Rahju leads a spare, unmechanized life in a Kandyan village that, with it’s unselfconscious integration of being and doing, recalls the natural, harmonious, down to earth ways of decades or even centuries ago. Rahju is of mixed Sri Lankan-Norwegian heritage. He spent his first ten years in Kandy, then moved close to Oslo for the next ten years, returning to Sri Lanka in 1982. This migration from East to West and back again has allowed Rahju to acquire a deep-dyed appreciation of traditional Eastern values and life, and a Western knowledge of the practice and problems of contemporary art. Perhaps his seamless integration of life and art stems from his natural familiarity with both Eastern and Western ways. Like modern Western painters from Monet and Cezanne to Jasper Johns, Rahju has found stimulation in painting the same thing over and over again. This seems less to be in order to document it’s many moods or changing aspects than to know it over and over again, as one repeatedly embraces a beloved.
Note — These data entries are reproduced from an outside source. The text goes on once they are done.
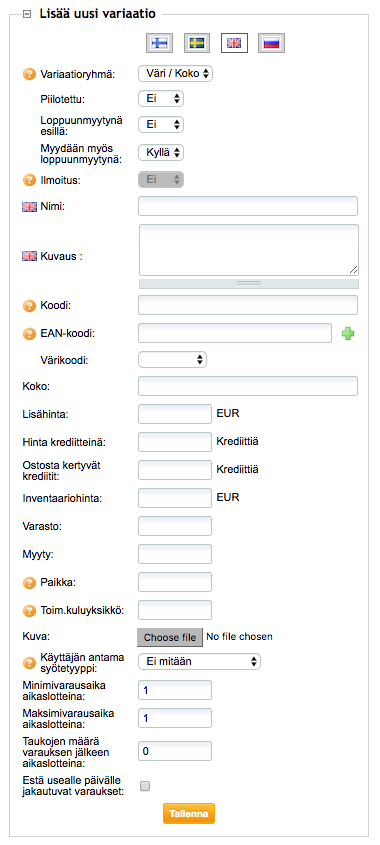Open the Väri / Koko variation group dropdown

(176, 74)
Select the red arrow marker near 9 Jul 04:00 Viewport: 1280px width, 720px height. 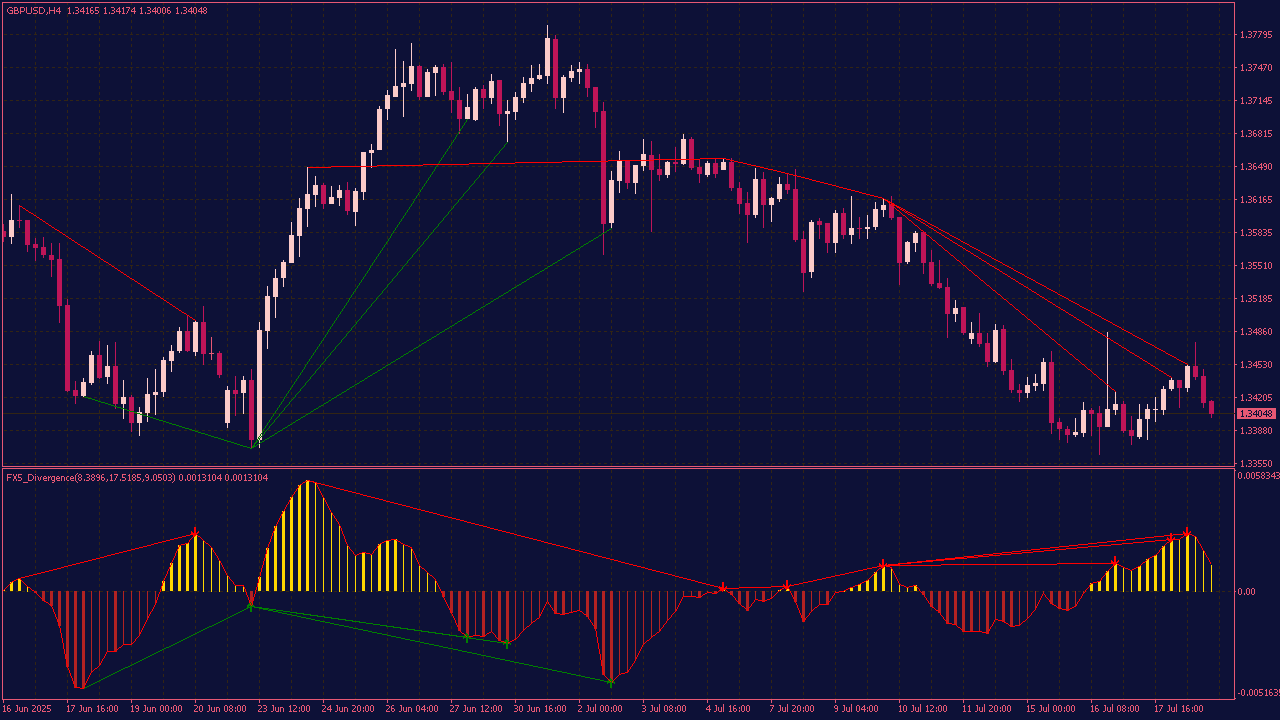[x=883, y=566]
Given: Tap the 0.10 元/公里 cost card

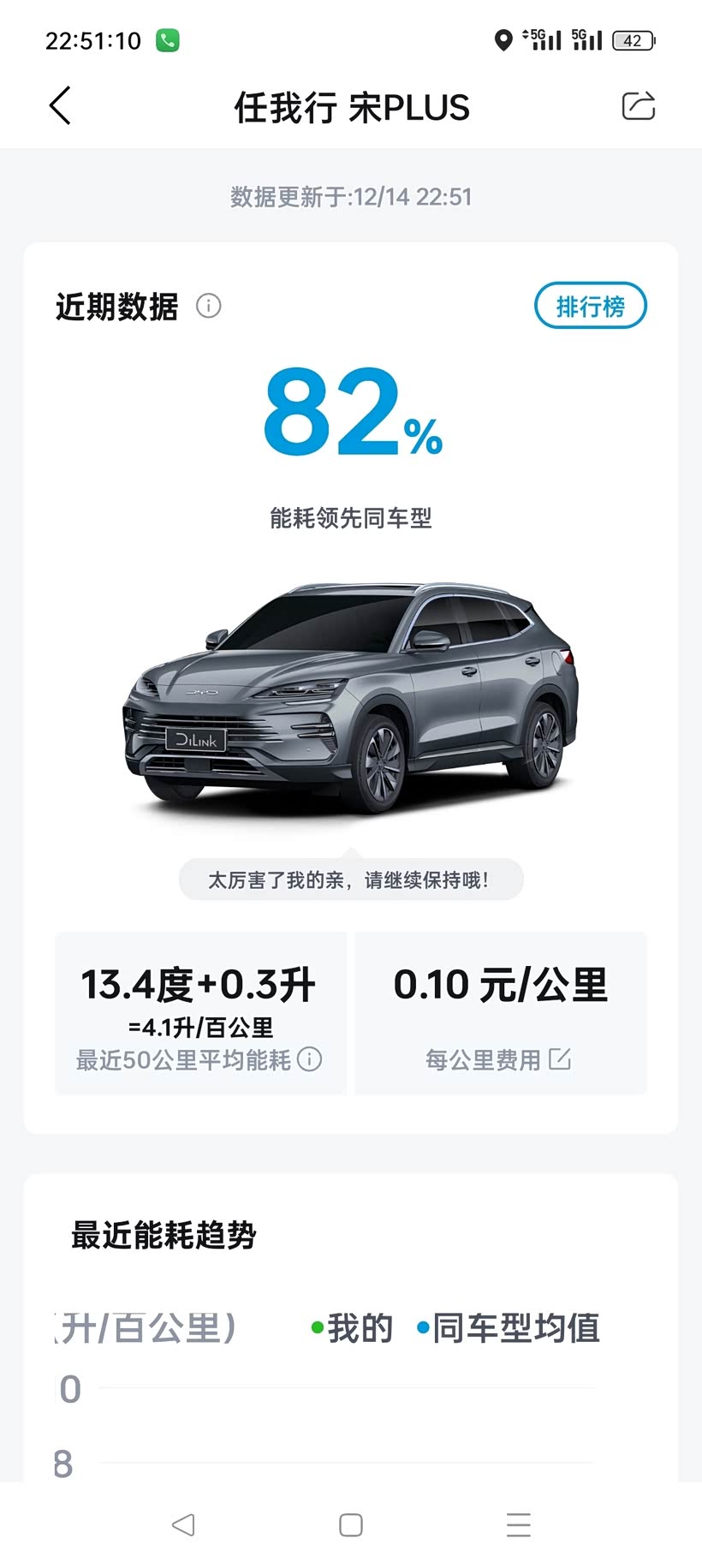Looking at the screenshot, I should [x=501, y=1012].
Despite Rahju’s characteristic precise, pure technique; his close up views of temple walls and doors, the folds of a carved Buddha’s robe or other architectural and sculptural features, confound our usual perspective on these things. At first we may not know what we are supposed to see: an off-center partial view of a Siva Nataraj in silhouette, the curve of part of a dagoba filling one-third of an otherwise “empty” canvas, or a distant wall seen through a doorway are abstract forms before we recognize their referents. Whatever the view, one feels an unmistakable yet indefinable poetic quality that is unlike any other painter’s work in Sri Lanka. This quality resides in a sort of “presence” that the works both portray and achieve. It is as if they are there, in their being, whether we look and participate with them or not.
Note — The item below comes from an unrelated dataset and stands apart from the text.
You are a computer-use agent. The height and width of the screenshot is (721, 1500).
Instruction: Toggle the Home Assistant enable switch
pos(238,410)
Rahju’s residence in a Kandyan village brings to mind his great predecessor and close friend, George Keyt. Also of mixed South Asian and European background, Keyt shocked the Colombo society of the 1930’s when he forsook the city’s pleasures in order to live as a villager in the Kandyan countryside. In the intervening half century, however, Sri Lanka has changed enormously. Today, even in remote villages, traditional life is increasingly difficult to find. In contrast to Keyt Rahju does not affect to "live like a villager", but rather to create and perfect his life and art in harmony with his surroundings, and to embody Sri Lanka’s most enduring and sustaining contribution to the life of it’s people; embeddedness in nature and adherence to the Buddhist-Hindu worldview.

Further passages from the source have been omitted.